The ‘You get what you deserve’ phrase is a good ideological consolation but reality needs to be accepted with grace and understanding.
For non believers, here is a case in point. Instead of endless celebrations, the BJP has got down to business and is already focussing on tactical moves for polls in Gujarat and Himachal Pradesh. It has completed the booth management exercise in Gujarat whereas Congress has not even started it. Congress psycophants in Gujarat do not give a clear picture of how disoriented the party is in the State. Aam Aadmi Party and AIMIM will further dent the Congress vote. These are things that the Congress needs to know and work upon but perhaps, the party high command may not feel motivated to work after the UP election results.
My key takeaways from these elections results are as follows
1. Yogi Adityanath has mettle. His ration, bhashan, kada prashasan prachar (propaganda on ration, oration and strict governance) has worked. No propaganda works in a vacuum. This means that the voters believe in Yogi. The results have elevated Yogi’s stature and his visibility is expected to increase in Gujarat and Himachal both. For the first time, Modi has found in Yogi a legacy that can match his own. This is a very significant point.

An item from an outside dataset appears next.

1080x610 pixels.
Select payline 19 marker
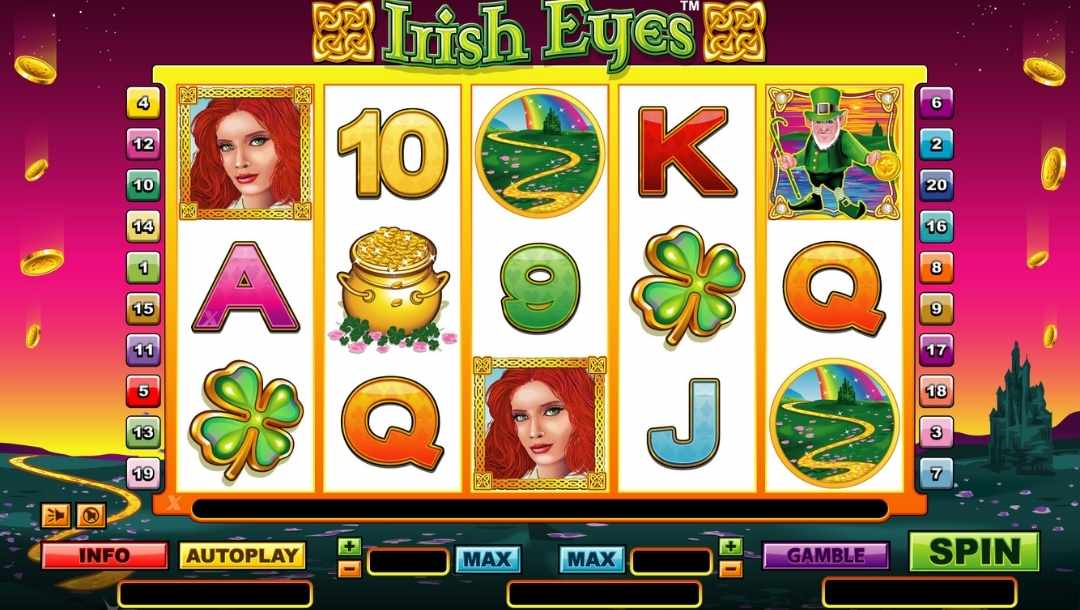click(143, 473)
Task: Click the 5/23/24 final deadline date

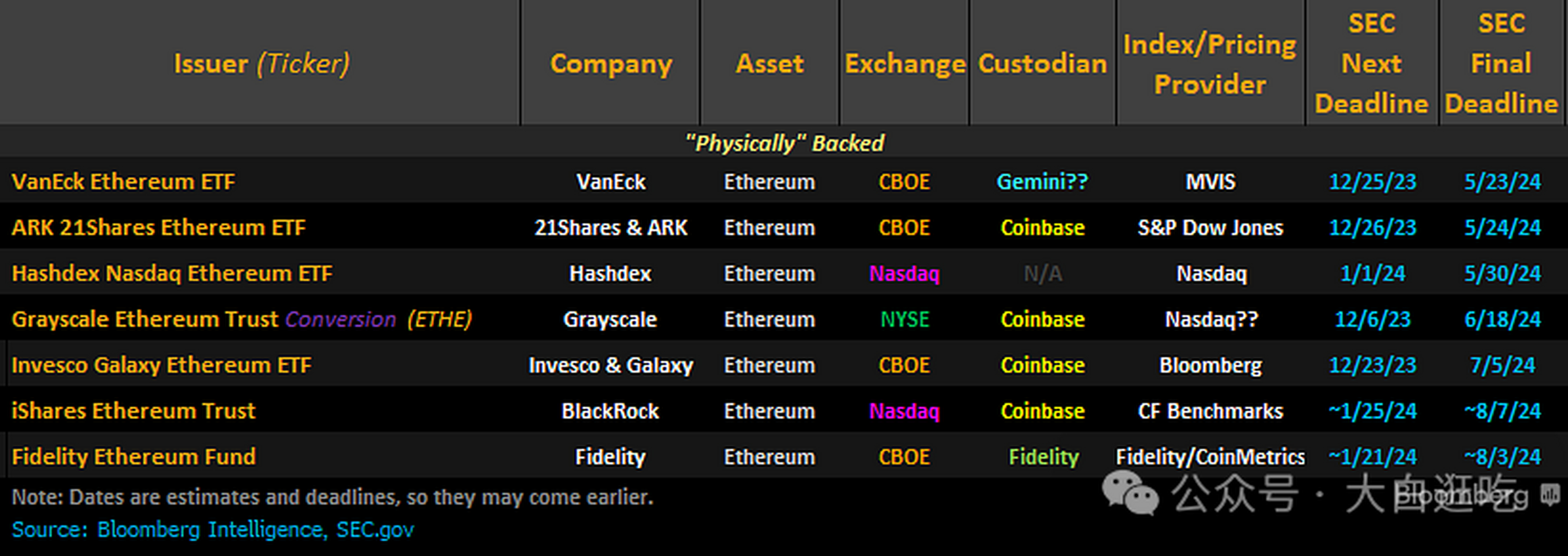Action: (x=1502, y=182)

2. ‘Modi hai to Mumkin hai’ is still a phrase that holds weight. His popularity which had been dented a little after the West Bengal elections, has been restored. Modi believes in what Sun Tzu wrote. “Appear weak when you are strong. Know your enemies better than you know yourself.”
3. To read the entire elections as a victory of Hindutva would be wrong. Hindutva is largely a northern belt phenomenon but considering the way Hindutva has now reached from Gujarat to Assam, this northern and upper belt of India is enough for Modi to be whatever he wants to be.

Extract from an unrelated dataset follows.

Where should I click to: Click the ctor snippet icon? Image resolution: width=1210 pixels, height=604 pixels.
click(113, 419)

By 2024, the strategies the BJP in north and south will be completely different.
4. Despite the inflation, rapes and crouching economy, the middle class, youth and women have stood with the BJP. That all the seven Assembly seats in Lakhimpur have been won by BJP despite the fact that a minister’s son had mowed down agitating farmers here speaks volumes about the UP voter’s psyche. They continue to remain enamoured by BJP especially Yogi.
5. Yogi is now the second most powerful politician in India followed by Amit Shah. Arvind Kejriwal is evolving and it will be interesting to watch AAP.
6. Rahul Gandhi and Congress are no more the main opposition. Journalists have been prescribing that Congress needs to reinvent itself and Rahul Gandhi needs to sharpen his political instincts. Rahul and Priyanka are great human beings but they lack not only a native political instinct but a close team that tells them the truth. The Congress is finished. Congress is responsible but it lacks responsiveness, aggressiveness and does not have workers that present the true picture to the leaders. Everything in an Indian election is not about scientific strategy. It is about having the right equation with voters or at least a perception which both Rahul and Priyanka lack.
7. Morality, integrity and secularism does not matter in India. The new UP model consolidates what Gujarat has consistently proved since 2001. Elections have no moral compass. Criticising BJP’s new welfare schemes or their closeness with Adani and Ambani does not fetch votes. The agitation by farmers and rapes have led to protests but these factors have not impacted votes. This is surprising but a harsh reality.
8. Opposition unity is hard to forge and that is why the BJP will continue with its winning streak. Like it or not, this is the reality.